Garage is rendered in the 16-bit style that I usually associate with much more cheerful subject matters. Since playing this (and The Long Reach, which by the way is well worth a visit) I’ve come to the conclusion that indie game design teams and graphic artists prefer the pixelated palette for a number of reasons, but I can’t for the life of me work out why it has been appropriated by the creators of horror games. Garage‘s art style lends itself best to those psychedelic moments I mentioned earlier; pixel art is meant to be vibrant, and the neon undulation of that rainbow-tinted world could not have been better rendered if it were produced by a triple-A developer.

 

 

I suppose the 16-bit graphics are conservative, easy on the eye and on the TinyBuild wallet.
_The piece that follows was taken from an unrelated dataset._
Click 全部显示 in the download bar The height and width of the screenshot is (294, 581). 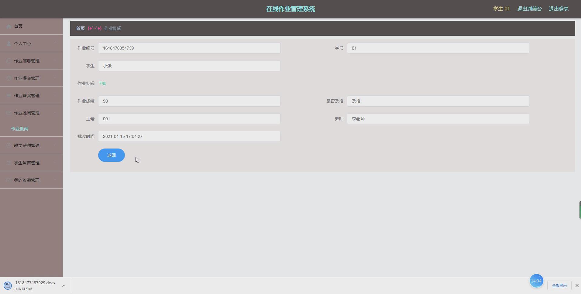(559, 285)
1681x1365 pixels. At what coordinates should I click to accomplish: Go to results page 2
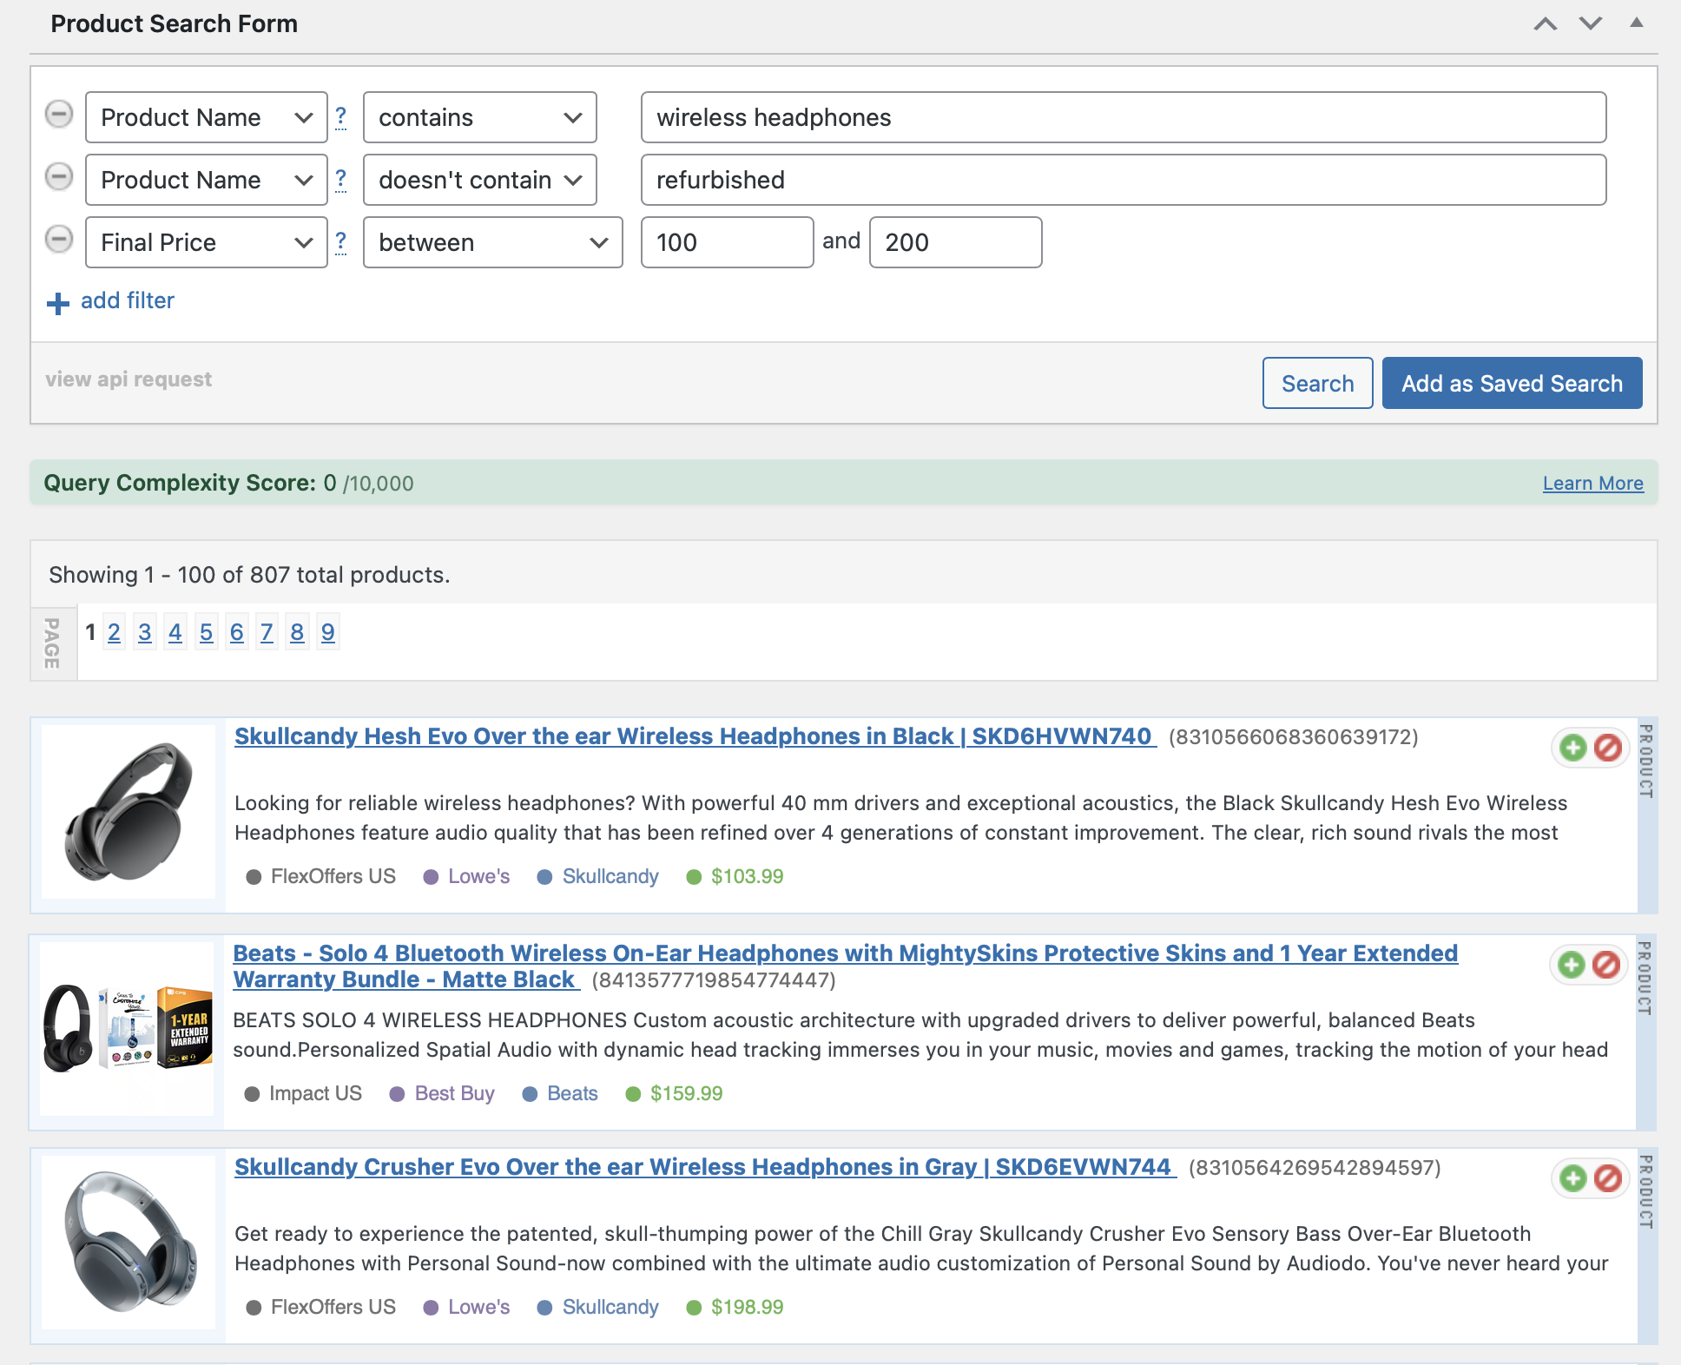pyautogui.click(x=114, y=632)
But then again, the Garage main menu looks like this:

 

 

So perhaps it’s a question of lowering the requirements for player immersion. Better to keep things 16-pixel simple than to overextend with a graphics engine that might not actually deliver. In any case, Garage looks as grim as it plays. right down to the mounds of eviscerated flesh and rotten corpses that pile up once the rounds start flying. Though I do wonder what might have been, if that concept art hadn’t stayed a concept.

 

 

Garage is definitely a mixed bag. The corny narrative and simple mechanics are not major drawbacks, but the overall effect is not exactly one of staggering grandeur. If Garage were a movie, I’m sure in a decade or two it would be hailed as a cult classic by a specific subset of 30-something year old men; unfortunately, VHS era B-movies have only become more underwhelming with time, and so to tap into that realm of hammy acting and godawful special effects was always risky business. Fortunately for Garage, the ever-pleasing pixel-art saves the day, as does the undeniable intensity of the top-down twin stick shooter. It’s derivative, it’s shallow, but it’s a good bit of harmless fun.

 

 

 

This preview is based on an early PC press build provided by the publisher.